I used the following R script to calculate the Kappa and ICC for a measured done by two raters on 23 subjects:
library(irr)
temp <- structure(list(value.x = c(10, 10, 10, 10, 10, 10, 10, 10, 10, 10, 10, 10, 10, 10, 10, 10, 10, 10, 10, 2, 10, 10, 2),
value.y = c(8, 8, 10, 10, 10, 10, 10, 10, 10, 10, 10, 10, 10, 10, 8, 10, 10, 10, 10, 5, 10, 8, 5)),
.Names = c("value.x", "value.y"), row.names = c(NA, -23L), class = "data.frame")

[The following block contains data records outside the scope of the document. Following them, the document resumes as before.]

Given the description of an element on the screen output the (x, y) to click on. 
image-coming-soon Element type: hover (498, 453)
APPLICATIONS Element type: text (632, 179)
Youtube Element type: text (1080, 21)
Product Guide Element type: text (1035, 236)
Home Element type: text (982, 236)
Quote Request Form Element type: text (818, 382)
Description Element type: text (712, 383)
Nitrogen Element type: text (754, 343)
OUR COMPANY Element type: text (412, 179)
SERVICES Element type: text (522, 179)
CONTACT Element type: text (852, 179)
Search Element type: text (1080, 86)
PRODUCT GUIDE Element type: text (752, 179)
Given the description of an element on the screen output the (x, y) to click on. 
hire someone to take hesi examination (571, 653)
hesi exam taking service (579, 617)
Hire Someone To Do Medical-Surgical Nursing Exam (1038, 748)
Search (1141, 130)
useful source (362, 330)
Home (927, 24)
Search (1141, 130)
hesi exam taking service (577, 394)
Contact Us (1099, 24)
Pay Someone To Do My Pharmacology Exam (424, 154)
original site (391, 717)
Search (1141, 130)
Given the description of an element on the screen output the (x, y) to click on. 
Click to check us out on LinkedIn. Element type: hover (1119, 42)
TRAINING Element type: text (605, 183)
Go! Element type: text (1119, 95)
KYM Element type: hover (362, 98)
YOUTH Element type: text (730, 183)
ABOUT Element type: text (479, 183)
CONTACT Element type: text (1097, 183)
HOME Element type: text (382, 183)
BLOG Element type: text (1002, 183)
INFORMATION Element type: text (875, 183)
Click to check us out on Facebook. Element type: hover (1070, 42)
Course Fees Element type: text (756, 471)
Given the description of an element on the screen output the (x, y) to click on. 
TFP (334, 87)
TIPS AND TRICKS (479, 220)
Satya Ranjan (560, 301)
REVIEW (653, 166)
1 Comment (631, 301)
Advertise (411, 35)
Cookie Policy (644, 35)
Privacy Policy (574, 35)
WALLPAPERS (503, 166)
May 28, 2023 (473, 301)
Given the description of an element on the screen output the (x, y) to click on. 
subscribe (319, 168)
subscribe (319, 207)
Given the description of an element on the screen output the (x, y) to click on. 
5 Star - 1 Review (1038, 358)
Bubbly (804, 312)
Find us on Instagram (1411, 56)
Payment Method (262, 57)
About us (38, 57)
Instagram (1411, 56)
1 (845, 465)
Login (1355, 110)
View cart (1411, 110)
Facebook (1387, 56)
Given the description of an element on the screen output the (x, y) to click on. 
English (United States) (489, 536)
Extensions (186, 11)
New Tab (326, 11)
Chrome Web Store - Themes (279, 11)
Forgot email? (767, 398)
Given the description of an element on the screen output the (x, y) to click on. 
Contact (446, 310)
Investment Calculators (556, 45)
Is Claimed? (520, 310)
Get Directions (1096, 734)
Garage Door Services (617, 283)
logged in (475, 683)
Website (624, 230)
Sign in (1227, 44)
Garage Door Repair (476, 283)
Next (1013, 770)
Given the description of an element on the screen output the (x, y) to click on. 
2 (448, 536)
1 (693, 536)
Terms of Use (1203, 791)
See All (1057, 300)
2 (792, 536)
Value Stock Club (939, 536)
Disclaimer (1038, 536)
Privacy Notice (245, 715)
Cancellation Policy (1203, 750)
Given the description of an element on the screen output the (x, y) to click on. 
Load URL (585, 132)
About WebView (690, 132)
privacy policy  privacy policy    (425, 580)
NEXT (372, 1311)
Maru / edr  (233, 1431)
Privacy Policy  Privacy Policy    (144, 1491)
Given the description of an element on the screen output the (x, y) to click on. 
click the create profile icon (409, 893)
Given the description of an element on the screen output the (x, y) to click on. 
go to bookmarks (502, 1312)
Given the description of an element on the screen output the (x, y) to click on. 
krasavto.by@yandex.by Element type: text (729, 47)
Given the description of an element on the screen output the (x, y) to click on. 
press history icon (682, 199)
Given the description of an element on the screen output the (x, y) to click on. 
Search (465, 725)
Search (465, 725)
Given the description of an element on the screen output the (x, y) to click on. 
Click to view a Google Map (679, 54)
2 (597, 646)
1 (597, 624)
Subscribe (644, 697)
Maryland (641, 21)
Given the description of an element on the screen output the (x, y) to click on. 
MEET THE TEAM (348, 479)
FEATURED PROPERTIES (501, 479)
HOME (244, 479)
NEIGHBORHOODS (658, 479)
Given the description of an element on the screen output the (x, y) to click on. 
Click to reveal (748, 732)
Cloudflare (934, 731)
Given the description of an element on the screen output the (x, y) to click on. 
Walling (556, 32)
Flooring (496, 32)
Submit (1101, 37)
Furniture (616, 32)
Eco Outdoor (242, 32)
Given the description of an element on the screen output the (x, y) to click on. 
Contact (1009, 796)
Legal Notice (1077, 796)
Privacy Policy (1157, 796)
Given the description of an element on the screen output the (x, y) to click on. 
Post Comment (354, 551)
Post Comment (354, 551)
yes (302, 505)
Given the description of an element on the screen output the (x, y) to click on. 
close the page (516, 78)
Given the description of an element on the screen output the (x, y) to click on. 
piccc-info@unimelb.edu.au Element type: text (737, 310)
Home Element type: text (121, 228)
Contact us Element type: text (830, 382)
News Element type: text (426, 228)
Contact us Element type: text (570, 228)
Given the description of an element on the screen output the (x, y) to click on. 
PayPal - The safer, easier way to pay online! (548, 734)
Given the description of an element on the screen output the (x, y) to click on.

kappa2(temp[,c("value.x","value.y")],weight="squared")
Cohen's Kappa for 2 Raters (Weights: squared)
Subjects = 23
Raters = 2
Kappa = 0.121
z = 1.61
p-value = 0.106
icc(temp[,c("value.x","value.y")],model="twoway",type="agreement",unit="average")
Average Score Intraclass Correlation
Model: twoway
Type : agreement
Subjects = 23
Raters = 2
ICC(A,2) = 0.892
F-Test, H0: r0 = 0 ; H1: r0 > 0
F(22,22.2) = 8.98 , p = 1.27e-06
95%-Confidence Interval for ICC Population Values:
0.746 < ICC < 0.954
The measurement is actually a 5-point scale which variables are c(0,2,5,8,10)
.
I am wondering why Kappa and ICC gives so much different result: Kappa concluded that there is poor agreement, but ICC concluded that there is excellent agreement.
Which one should I believe?
Best Answer
I think a plot of your data is revealing:
The ICC and kappa are going to be differently influenced by the bimodal nature of both ratings, particularly for rater x, who rated all things 2 or 10.
If "low" vs. "high" is all you are concerned about, there is nearly perfect agreement. But if the fact that x gave some people 10 who y gave 8, and x gave some people 2 who y gave 5 is of interest, then the agreement is not so good.
This could be seen even more clearly in a plot of just the values over 5:
among the high ratings, it's pretty "blobby".